Moscow denounced sabotage and Ukraine hinted at responsibility for new explosions on Tuesday at a military base in Russian-annexed Crimea that is an important supply line for Russia’s invasion of Ukraine.

The blasts engulfed an ammunition depot at a military base in the north of the Crimean peninsula, disrupting trains and forcing the evacuation of 2,000 people from a nearby village, according to Russian officials and news agencies.

Plumes of smoke were later seen at a second Russian military base in central Crimea, Russia’s Kommersant newspaper said, while blasts hit another facility in the west last week.

The explosions raised the prospect of new dynamics in the six-month-old war if Ukraine now has capability to strike deeper into Russian territory or pro-Kyiv groups are having success with guerrilla-style attacks.

Russia has used Crimea, which it annexed from Ukraine in 2014, to reinforce its troops fighting in other parts of Ukraine with military hardware, a process Ukraine is keen to disrupt ahead of a potential counter-offensive in the south.

Crimea is the base of Russia’s Black Sea Fleet and also popular in the summer as a holiday resort.

In Tuesday’s blasts, an electricity substation also caught fire, according to footage on Russian state TV. Seven trains were delayed and rail traffic on part of the line in northern Crimea had been suspended, Russia’s RIA news agency said.

‘CREATING CHAOS’

Ukraine has not officially confirmed or denied responsibility for explosions in Crimea, though its officials have openly cheered incidents in territory that, until last week, appeared safe in Moscow’s grip beyond range of attack.

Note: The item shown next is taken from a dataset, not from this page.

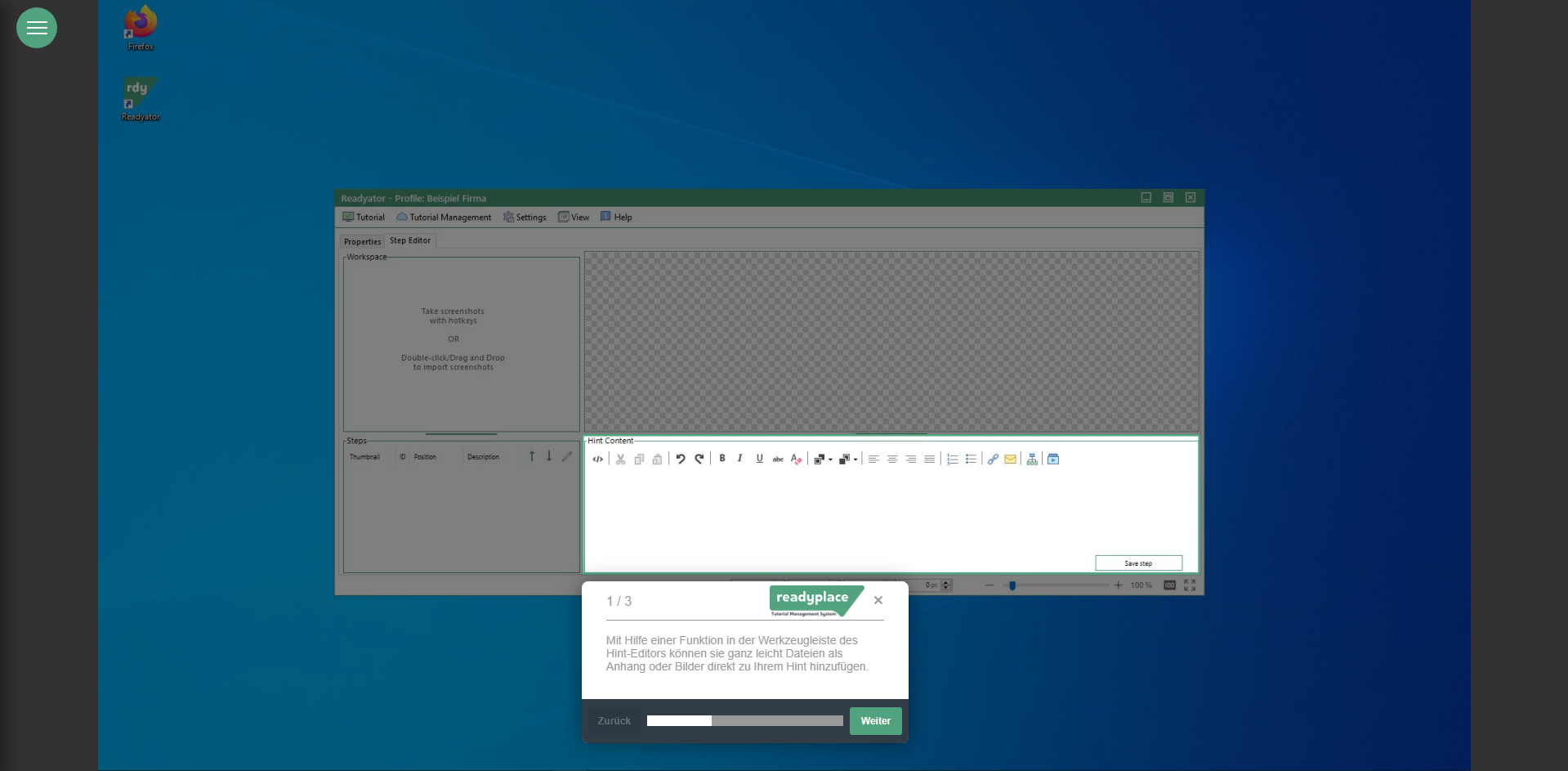This screenshot has width=1568, height=771.
Task: Click the insert media file icon
Action: click(1053, 459)
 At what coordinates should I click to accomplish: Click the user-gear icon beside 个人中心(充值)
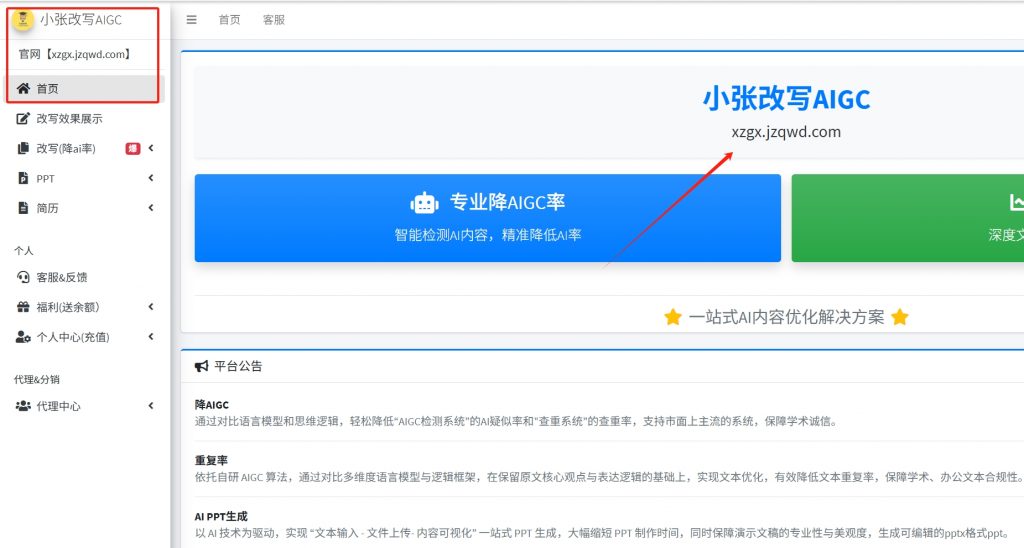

Ukrainian presidential adviser Mykhailo Podolyak and chief of staff Andriy Yermak both exulted on social media at “demilitarisation”: an apparent mocking reference to the word Russia uses to justify its invasion.

“Operation ‘demilitarisation’ in the precise style of the Armed Forces of Ukraine will continue until the complete de-occupation of Ukraine’s territories,” Yermak wrote on Telegram.

Podolyak told Britain’s Guardian newspaper later that Ukraine’s strategy was to destroy Russian “logistics, supply lines and ammunition depots and other objects of military infrastructure. It’s creating a chaos within their own forces.

“I certainly agree with the Russian ministry for defence, which is predicting more incidents of this kind in the next two, three months,” Podolyak was quoted by the Guardian as saying.